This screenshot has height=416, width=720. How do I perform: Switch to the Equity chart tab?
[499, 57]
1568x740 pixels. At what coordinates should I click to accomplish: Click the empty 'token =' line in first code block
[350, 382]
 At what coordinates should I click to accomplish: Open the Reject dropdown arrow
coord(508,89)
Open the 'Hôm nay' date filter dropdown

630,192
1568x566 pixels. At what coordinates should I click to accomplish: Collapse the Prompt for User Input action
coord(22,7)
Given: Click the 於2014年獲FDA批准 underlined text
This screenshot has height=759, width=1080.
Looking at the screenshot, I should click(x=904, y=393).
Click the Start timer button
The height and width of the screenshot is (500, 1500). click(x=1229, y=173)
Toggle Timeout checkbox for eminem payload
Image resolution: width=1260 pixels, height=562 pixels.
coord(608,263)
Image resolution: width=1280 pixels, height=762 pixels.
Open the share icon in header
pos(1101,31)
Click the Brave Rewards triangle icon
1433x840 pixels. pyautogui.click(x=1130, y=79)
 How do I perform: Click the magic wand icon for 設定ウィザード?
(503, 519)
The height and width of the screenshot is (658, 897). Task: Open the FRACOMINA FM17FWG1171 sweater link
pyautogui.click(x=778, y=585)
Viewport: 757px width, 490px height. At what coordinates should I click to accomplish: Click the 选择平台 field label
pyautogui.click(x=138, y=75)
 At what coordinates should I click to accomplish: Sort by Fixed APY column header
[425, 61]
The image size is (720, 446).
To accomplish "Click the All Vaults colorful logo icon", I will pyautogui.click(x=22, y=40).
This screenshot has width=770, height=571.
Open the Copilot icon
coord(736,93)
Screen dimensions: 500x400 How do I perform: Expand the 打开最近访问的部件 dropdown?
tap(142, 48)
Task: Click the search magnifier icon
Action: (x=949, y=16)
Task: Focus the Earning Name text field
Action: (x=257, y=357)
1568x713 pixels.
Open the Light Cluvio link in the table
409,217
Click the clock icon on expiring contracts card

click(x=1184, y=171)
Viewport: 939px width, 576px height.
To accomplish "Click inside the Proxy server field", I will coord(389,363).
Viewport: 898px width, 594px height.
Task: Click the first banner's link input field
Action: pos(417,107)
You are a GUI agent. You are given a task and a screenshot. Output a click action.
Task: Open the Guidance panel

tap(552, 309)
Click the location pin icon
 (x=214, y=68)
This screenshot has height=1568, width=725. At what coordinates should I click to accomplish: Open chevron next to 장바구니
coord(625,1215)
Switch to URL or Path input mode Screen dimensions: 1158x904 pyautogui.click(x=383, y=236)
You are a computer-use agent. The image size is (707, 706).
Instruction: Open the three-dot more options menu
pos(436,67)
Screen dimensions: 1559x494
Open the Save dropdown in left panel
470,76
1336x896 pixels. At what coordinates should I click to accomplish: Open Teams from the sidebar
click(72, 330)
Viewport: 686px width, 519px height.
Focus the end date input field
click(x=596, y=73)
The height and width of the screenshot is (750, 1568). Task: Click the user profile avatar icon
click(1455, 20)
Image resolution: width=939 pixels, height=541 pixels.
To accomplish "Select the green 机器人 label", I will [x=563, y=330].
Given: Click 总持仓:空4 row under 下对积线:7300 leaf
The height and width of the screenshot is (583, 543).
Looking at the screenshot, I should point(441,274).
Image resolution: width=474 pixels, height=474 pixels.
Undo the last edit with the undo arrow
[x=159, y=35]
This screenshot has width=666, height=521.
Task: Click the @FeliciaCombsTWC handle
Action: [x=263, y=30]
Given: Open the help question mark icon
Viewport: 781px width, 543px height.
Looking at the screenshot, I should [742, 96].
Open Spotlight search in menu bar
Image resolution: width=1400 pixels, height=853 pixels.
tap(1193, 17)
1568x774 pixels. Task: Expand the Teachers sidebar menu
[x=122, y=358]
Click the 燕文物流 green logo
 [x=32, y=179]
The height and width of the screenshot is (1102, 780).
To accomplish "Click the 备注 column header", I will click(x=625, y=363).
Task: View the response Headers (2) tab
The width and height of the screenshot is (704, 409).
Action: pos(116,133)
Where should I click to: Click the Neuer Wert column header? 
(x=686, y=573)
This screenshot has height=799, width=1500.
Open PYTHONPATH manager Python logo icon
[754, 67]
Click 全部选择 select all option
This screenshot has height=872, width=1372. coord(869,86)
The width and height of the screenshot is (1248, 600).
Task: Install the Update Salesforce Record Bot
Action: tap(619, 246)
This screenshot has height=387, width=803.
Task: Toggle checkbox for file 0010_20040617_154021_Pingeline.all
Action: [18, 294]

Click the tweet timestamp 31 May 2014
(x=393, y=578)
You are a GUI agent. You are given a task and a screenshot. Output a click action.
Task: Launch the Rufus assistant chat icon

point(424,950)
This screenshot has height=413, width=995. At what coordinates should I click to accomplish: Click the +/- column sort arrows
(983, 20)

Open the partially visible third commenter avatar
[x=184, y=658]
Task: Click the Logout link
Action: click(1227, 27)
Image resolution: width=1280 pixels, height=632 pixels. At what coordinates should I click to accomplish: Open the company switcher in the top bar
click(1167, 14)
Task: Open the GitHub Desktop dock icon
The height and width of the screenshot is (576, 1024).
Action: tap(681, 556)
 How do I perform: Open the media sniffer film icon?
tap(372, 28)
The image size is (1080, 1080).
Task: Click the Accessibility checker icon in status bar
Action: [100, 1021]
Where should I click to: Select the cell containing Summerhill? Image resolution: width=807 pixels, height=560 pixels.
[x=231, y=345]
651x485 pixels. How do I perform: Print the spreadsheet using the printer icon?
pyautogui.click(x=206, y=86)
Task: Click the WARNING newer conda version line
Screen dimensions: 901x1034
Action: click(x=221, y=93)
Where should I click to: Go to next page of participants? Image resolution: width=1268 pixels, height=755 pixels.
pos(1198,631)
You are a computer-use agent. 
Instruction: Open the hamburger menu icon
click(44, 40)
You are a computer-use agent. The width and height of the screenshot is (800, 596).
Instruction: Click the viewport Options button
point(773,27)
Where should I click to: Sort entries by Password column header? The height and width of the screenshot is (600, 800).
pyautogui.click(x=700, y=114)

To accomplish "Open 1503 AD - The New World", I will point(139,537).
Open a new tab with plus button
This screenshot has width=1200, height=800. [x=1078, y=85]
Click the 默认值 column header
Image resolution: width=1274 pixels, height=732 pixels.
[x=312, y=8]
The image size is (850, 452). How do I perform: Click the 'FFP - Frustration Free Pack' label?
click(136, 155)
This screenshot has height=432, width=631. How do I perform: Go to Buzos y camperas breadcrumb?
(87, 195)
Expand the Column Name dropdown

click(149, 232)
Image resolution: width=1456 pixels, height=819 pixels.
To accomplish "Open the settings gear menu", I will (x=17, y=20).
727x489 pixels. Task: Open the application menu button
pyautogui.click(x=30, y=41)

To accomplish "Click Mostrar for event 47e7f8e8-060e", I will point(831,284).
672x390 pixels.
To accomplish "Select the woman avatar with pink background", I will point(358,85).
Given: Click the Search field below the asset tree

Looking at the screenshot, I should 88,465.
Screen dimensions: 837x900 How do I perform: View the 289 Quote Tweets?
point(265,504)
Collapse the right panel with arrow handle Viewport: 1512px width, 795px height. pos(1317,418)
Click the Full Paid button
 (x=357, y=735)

*****

• Activity:
Transcribe the opening lines of the listing exactly, please. Stop after the line that contains "Given: Click the 於2014年獲FDA批准 underlined text".

• Written response:
This screenshot has height=416, width=720. How do I perform: Switch to the Equity chart tab?
[499, 57]
1568x740 pixels. At what coordinates should I click to accomplish: Click the empty 'token =' line in first code block
[350, 382]
 At what coordinates should I click to accomplish: Open the Reject dropdown arrow
coord(508,89)
Open the 'Hôm nay' date filter dropdown

630,192
1568x566 pixels. At what coordinates should I click to accomplish: Collapse the Prompt for User Input action
coord(22,7)
Given: Click the 於2014年獲FDA批准 underlined text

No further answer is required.